The wind hit the scytheshell like a cannon blast, and…Did more or less nothing. Branches were torn off, or stripped bare, centimetres of dirt was skinned from the surrounding forest floor, but still the creature barrelled on after her as if it were moving through a light breeze.
You can produce energy, throw it out into the air and all you get is wind. This thing’s too heavy for that, moron.
Emma forced herself calm even as she kept running, could she try producing heat? Hot air didn’t seem like it would do any more than fast air, but…
She bent down, snatched a fist-sized rock out of the ground, and threw it. At the exact moment the object left her grip, she concentrated on shooting that same energy out of her arm, this time willing it directly into the projectile rather than randomly dispersing it in one direction.
The results were…Considerable.
Emma heard the sound of stone meeting shell, even though there were still at least a dozen metres between her and the monster. She watched the projectile just disappear into it amid an explosion of shattered chitin and liquefied meat, drilling in, making the beast stumble and slowing it. She reached down, scrambling for another rock and making do with a handful of smaller ones that she threw all at once. Half missed, the other half struck home and dug new, smaller wounds in the scytheshell. It actually hesitated, charge slowing as it seemed to grow wary of her. Yellow blood was seeping out of its injuries in several streams, dropping down to stain the dirt underfoot, almost colouring the thing’s entire front.
A human who bled that much would be just about dry, but then a human who weighed as much as this monster would kill a pickup truck’s suspension. Emma had no way of knowing how close to death the animal was.
So she just focused on bringing it closer.
She needn’t have bothered, the armoured figure came down on the scytheshell as silent as a diving hawk and brought a great two-handed sword down into the back of its head. Emma actually winced at the sound of metal meeting chitin, watching a great crack run down the thing’s head, bleeding profusely as the one responsible ducked back. She threw another rock, this one finding the insect’s right flank and disappearing into its guts.
There must’ve been something important under the section she’d hit, because the scytheshell went stiff instantly, swaying on its great feet and giving the armoured warrior just enough time to bring their sword down again on the same spot they’d already weakened. This time, the animal’s chitin was too weak an obstacle to turn the blow aside. Emma watched its head split open, hot blood bubbling out while its entire body went into convulsions.

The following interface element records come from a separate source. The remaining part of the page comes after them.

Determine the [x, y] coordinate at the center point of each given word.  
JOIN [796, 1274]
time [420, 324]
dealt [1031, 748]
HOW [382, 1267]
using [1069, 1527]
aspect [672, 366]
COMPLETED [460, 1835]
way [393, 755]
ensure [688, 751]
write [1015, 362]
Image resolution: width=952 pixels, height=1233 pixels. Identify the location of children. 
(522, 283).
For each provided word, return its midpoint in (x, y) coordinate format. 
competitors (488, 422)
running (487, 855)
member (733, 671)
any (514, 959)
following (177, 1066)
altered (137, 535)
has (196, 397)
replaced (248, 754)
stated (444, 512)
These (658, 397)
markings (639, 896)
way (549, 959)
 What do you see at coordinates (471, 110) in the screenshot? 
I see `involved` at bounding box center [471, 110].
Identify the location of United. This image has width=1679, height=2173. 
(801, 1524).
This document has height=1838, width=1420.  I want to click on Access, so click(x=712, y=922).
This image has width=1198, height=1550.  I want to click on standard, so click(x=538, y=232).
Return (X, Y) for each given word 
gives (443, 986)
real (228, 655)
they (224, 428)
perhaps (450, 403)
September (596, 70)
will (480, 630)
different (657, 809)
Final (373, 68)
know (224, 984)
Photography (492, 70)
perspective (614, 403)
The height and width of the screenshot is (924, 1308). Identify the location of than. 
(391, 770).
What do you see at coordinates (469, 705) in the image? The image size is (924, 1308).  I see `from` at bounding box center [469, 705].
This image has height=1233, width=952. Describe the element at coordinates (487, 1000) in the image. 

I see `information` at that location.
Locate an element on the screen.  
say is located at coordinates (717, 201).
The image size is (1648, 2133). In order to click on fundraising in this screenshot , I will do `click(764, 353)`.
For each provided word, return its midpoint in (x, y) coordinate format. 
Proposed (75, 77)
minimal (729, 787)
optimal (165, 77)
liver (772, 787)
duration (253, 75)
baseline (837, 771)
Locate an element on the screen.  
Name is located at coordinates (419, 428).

It took a long time for the insect to die, even after it dropped to the ground and started twitching. Limbs, pincers and legs, were jerking out at random, like it was being tasered. Slowly, the spasms got weaker, then weaker still. Even when it had finally stopped moving entirely, Emma wasn’t sure it was dead.
Evidently, neither was the person in armour. They swung one last time and pretty much took its head apart with the impact.
Panting, grunting, they turned to Emma at last and started walking her way.
Emma froze, panting herself now, and waited for them to draw near. When they were just a few strides back, the figure took their helmet off and revealed the head below. Emma’s breath caught in her throat.
She’d not been expecting a woman to be the one she saved, and didn’t bother suppressing her grin. Not a bad start to her harem, her subconscious did know what it was doing after all.
“Thank you.” The woman breathed, “I think you just about saved my skin there.”
Alright Emma, play it cool, you’ve got this.
“I think you got some of that thing’s blood in your cleavage.” She began. “Want me to lick it off?”